Maine’s largest private forest owner, Irving, did not respond to requests for interviews.
‘DON’T LOSE SIGHT OF THE FOREST’
Experiments like the one at City Park arboretum and Acadia are happening around the state, led by private land trusts, environmental organizations, religious orders, colleges and private forest owners. McKeage is teaching people how to do them at the Common Ground Education Center in Unity.
Last year, under her guidance, the Maine Organic Farmers and Gardeners Association planted a circular plot of 14 warm-weather trees in a grove at the edge of a young forest near their farming headquarters, with two or three trees of different sizes from six different species.
A smaller second planting on the 1-acre plot followed this spring.
“There is hardcore research going on, yes, but there is also a great need for community science, for us to find out what works as soon as possible, in as many different settings as possible,” McKeage said during a recent rain-soaked tour of the MOFGA demonstration site.
She pointed out the black walnut to the land trust steward trailing along behind her, noting its beautiful dark wood and its sweet-smelling nuts. “Most Maine forests are privately owned,” McKeage said, waving her arms at her dozen pupils. “We need to reach these people.”
The tests are not without their limitations. Just because a tree can be planted and survive in Maine does not mean it could become naturalized, able to survive without being watered or protected from deer and rabbits and capable of producing the nuts and seeds necessary to create the next generation.

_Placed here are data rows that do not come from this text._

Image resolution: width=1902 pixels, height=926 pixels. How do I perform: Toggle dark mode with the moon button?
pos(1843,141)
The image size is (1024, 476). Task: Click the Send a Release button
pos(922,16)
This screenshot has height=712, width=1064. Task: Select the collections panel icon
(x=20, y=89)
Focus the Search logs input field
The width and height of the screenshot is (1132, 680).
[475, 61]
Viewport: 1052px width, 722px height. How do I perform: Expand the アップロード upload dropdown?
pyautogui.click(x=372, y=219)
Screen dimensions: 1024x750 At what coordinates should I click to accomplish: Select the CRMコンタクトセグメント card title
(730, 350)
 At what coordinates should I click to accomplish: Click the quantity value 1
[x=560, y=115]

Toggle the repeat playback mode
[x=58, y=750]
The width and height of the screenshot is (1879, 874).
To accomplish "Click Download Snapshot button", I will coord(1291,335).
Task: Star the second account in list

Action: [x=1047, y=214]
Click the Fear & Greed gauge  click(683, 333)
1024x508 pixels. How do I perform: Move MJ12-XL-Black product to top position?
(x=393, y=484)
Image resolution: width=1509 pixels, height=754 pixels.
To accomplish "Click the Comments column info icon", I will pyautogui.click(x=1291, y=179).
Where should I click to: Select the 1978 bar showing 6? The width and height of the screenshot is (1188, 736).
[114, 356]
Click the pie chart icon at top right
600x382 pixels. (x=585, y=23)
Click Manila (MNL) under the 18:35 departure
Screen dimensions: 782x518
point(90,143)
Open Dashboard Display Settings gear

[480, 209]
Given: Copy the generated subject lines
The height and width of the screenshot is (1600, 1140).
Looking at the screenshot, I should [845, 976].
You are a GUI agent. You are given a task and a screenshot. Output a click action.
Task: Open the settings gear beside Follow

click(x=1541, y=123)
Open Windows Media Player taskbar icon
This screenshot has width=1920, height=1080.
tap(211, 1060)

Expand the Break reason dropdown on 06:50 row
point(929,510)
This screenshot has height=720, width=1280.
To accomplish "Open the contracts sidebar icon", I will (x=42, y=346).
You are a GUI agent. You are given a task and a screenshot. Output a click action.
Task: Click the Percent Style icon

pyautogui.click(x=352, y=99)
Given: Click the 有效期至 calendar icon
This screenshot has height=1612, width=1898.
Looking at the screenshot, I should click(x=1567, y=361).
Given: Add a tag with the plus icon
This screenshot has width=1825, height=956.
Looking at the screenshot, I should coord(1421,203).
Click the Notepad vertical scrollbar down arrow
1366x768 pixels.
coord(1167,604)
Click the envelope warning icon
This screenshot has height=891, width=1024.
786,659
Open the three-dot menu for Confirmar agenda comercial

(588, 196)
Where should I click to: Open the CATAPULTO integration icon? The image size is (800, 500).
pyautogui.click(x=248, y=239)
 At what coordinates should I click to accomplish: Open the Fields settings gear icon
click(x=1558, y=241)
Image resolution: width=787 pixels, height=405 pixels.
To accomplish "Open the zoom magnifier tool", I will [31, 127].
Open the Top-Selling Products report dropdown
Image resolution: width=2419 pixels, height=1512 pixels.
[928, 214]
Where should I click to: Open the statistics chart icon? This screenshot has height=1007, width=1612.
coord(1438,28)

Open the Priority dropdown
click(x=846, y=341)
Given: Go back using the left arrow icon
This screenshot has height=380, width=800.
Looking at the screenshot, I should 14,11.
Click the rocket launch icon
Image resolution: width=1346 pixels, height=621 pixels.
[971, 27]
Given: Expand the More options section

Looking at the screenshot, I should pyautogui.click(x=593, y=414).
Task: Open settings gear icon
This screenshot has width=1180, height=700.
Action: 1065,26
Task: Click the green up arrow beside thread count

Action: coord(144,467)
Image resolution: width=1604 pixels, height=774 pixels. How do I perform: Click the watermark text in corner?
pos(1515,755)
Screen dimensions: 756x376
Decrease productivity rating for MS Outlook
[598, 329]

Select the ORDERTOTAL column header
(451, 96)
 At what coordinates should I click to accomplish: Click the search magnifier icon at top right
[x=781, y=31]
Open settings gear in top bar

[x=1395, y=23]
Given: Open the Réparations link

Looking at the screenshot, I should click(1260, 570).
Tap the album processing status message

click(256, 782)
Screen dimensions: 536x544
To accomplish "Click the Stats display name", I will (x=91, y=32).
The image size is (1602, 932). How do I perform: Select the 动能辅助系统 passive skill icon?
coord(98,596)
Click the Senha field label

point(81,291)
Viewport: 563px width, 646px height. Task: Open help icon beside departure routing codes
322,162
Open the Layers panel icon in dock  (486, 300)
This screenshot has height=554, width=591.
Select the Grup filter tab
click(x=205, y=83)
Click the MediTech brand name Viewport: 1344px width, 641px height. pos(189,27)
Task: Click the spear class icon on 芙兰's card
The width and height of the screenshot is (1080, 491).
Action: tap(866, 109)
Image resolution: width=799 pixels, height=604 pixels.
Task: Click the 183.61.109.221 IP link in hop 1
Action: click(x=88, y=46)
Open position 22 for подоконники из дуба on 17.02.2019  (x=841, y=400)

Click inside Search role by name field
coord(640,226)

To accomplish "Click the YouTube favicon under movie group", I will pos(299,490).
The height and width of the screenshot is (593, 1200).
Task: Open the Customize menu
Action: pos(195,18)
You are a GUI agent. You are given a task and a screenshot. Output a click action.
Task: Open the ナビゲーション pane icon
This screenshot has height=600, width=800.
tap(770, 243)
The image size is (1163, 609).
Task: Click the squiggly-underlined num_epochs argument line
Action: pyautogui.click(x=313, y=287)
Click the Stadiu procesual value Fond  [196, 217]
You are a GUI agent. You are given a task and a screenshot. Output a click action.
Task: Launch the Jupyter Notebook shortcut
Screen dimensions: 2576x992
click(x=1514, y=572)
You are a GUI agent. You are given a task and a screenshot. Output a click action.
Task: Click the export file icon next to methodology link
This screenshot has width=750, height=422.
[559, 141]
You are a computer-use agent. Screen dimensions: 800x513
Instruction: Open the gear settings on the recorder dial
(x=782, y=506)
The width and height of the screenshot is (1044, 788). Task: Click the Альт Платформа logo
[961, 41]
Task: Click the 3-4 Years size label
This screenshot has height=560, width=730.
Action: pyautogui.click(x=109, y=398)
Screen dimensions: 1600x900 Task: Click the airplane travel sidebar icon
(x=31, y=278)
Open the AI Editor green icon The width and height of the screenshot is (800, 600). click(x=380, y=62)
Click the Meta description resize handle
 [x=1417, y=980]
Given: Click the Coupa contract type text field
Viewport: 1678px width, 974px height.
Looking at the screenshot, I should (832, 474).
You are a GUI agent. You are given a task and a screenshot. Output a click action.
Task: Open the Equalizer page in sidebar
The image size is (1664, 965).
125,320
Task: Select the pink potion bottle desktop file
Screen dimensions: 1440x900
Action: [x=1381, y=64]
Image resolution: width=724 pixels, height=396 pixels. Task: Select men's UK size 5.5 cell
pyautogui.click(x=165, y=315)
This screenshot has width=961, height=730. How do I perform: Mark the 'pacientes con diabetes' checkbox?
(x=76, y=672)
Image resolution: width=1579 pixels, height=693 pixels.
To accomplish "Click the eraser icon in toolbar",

Even if someone had the time and money to plant adapted species in the gaps of a family-owned forest, finding enough saplings adapted to our projected climate could prove to be a challenge, especially when Western states are vying for saplings to replant after wildfires, said Maine State Forester Patty Cormier.
Because Maine foresters generally rely on forests, even commercial ones, to self-seed, the state closed its only tree nursery in 1988. New Hampshire is the sole New England state that still operates one. That may soon change, however. Cormier is applying for a federal grant to reopen the state-run tree nursery.
According to Tony D’Amato, the director of the University of Vermont’s forestry program, New England is behind the curve. The West is continually replanting after wildfires, so planning for the future makes sense. Joshua Tree National Park is considering a more radical plan: relocate its namesake tree north.
Meanwhile, New England states like Maine are only now getting used to the idea of planting forests at all, he said. Planting a resilient forest in New England will not be easy, or cheap, especially compared to the the usual self-regeneration approach to forest management, he said.
“To do this, you’re not going to be planting just one northern red oak, but more like 100,” D’Amato said. “And in 50 years, if one of those 100 survives to become a sexually mature tree producing acorns, that’s success. Add a self-regenerating hickory and a poplar, and then that forest has a shot.”
Letting go of what we have always known can be hard, D’Amato acknowledges. He is the first to admit he will have a hard time, and probably shed more than a few tears, if the day ever comes when sugar maples disappear from the hardwood forests of Vermont.
D’Amato understands that Mainers probably feel the same way about the red spruce and the paper birch.
“It’s going to be hard trying to figure out what to save and what to let go,” D’Amato said. “Sometimes, we won’t be able to save something we love. That’s when we have to remember what’s important: the carbon fixing, the wildlife food, the clean water, the jobs. Don’t lose sight of the forest for the trees.”